Ways to make it happen:
- Eat more fruits and vegetables
We all know fruits and veggies are great for your health, but did you know that growing them means a lower environmental impact? Sadly, if you buy produce from far away, the cost of refrigeration, shipping and transport will negate the sustainability of the product. Try buying your fruits or veggies at local farmers markets, or you can even grow your own with very little space and effort.
- Eat locally, when in season
When you eat locally (like at that farmers market we just discussed), you get fresher foods grown naturally during their natural growing seasons. You also cut down on shipping, storage, refrigeration, and all those chemicals and dyes used to keep the food looking fresh on its long journey to your grocery store.
- Choose whole grains
Whole grains are also easier to grow than refined ones, and require far less processing. Whole grain cereals are great for our hearts, and reduce the risk of getting diabetes or being morbidly obese. Try a whole bread meal or whole grain pasta. Or consider brown rice, buckwheat, quinoa or barley for some extra healthy grains.
- Swap animal protein for plant-based ones
Most animal proteins require a great deal of space, food, shipping, refrigeration and storage. Change up your habits by replacing your animal-based proteins with plant-based proteins like beans, pulses and grains. We suggest limiting your meat consumption to 1 or 2 nights per week, and choosing more sustainable meats like chicken, over beef, to further reduce our eco-footprint.

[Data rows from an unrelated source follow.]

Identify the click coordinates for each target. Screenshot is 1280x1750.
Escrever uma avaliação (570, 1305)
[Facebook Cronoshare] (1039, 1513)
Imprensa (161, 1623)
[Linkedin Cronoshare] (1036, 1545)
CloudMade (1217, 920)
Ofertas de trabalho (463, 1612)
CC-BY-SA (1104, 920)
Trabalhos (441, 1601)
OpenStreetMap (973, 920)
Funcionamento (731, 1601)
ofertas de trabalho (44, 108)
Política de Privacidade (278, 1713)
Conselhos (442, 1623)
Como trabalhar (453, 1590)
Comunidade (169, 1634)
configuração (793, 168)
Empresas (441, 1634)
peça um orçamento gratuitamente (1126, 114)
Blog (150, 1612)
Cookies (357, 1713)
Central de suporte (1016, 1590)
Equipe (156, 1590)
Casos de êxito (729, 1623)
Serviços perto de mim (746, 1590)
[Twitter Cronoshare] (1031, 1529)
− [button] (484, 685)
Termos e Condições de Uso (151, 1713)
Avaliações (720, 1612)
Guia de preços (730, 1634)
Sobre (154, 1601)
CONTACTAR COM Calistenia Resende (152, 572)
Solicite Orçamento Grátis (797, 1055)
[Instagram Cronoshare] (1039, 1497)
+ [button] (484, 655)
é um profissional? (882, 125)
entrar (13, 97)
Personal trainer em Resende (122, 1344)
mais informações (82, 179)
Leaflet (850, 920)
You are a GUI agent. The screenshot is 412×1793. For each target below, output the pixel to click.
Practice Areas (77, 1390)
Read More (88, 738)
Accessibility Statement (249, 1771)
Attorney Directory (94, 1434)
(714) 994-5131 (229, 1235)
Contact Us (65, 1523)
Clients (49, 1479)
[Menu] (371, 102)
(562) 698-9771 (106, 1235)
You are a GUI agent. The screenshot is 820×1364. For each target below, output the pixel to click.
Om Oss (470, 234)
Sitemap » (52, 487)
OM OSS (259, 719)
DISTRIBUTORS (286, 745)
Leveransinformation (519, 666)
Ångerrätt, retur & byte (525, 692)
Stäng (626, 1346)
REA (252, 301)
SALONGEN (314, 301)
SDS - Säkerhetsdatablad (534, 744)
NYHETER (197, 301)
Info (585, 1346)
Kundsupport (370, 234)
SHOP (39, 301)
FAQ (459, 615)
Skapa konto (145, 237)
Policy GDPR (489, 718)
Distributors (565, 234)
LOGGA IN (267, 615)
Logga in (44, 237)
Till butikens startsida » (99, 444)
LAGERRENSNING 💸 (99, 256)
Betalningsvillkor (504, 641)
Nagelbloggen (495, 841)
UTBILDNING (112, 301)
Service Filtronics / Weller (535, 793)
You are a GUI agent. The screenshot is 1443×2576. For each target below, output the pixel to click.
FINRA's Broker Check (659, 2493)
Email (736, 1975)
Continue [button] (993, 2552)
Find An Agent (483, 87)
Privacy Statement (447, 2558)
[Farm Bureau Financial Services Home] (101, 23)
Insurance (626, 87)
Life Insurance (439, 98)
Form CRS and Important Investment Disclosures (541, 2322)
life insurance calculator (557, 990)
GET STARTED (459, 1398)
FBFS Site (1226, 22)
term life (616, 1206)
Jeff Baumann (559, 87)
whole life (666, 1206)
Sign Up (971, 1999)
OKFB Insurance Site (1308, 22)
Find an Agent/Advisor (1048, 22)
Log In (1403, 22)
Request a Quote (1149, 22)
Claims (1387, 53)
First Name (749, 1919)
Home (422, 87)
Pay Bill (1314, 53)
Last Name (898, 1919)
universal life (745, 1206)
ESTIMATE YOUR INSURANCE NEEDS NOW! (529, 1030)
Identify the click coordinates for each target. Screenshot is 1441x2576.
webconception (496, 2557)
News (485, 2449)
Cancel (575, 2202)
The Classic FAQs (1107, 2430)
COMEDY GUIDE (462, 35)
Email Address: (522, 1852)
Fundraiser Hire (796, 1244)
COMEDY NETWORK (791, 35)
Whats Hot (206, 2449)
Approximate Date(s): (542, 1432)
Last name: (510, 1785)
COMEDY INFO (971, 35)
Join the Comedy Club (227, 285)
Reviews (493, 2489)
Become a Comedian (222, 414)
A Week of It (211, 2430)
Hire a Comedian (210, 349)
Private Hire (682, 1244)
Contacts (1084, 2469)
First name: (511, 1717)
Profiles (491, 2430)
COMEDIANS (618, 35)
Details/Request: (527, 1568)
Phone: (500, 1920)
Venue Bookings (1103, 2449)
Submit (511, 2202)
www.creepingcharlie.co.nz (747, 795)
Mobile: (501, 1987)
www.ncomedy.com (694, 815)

- Avoid unnecessary packaging
Have you ever wondered why oranges are sold on a plastic tray covered by plastic cling wrap, when they come with a ready-made protecting peel? It’s important to shy away from foods that come with too much packaging, especially plastics. You can further reduce your use of packaging materials by reusing your shopping bags or using cloth shopping bags in the future.
- Drink tap water
Water quality in Europe and the Americas is pretty high. Most citizens of these countries drink tap water as easily as others drink bottled water. If you live in a place with great water quality, reuse your plastic bottles by filling them with tap water, or using a metal or plastic water bottle. There is simply no excuse for using bottled water, when tap water is perfectly delicious, hydrating, and is free!
Finally, take all your leftovers, rinds, peels and grounds, and compost them in your yard. A compost bin is a great source of fertilizer for your garden, and also gives you a chance to see where your waste goes, and how it’s used by the earth. For smaller spaces, consider an odour-blocking composting bucket set up, easily hidden under a counter or on a balcony, and also a great source of fertilizer for next year’s basil or tomato plants!
Benefits for your overall health and the planet
One major benefit is found right away when you change your diet. After a major healthy diet change, people normally experience SIBO symptoms, or flu like symptoms that last a few days, indicating that toxins and chemicals are slowly working their way out of your body. Don’t give up! These symptoms will quickly dissipate and you will feel better than before!
We are all linked in inexplicable ways. For example, middle or high-income countries tend to eat more meat and animal-based foods than poorer countries. Overfishing is threatening our fishing stocks, and all the marine life that relies on the balance of the ocean to thrive. Making better and more eco-friendly decisions about your life and habits today, means a better tomorrow for our children and our earth.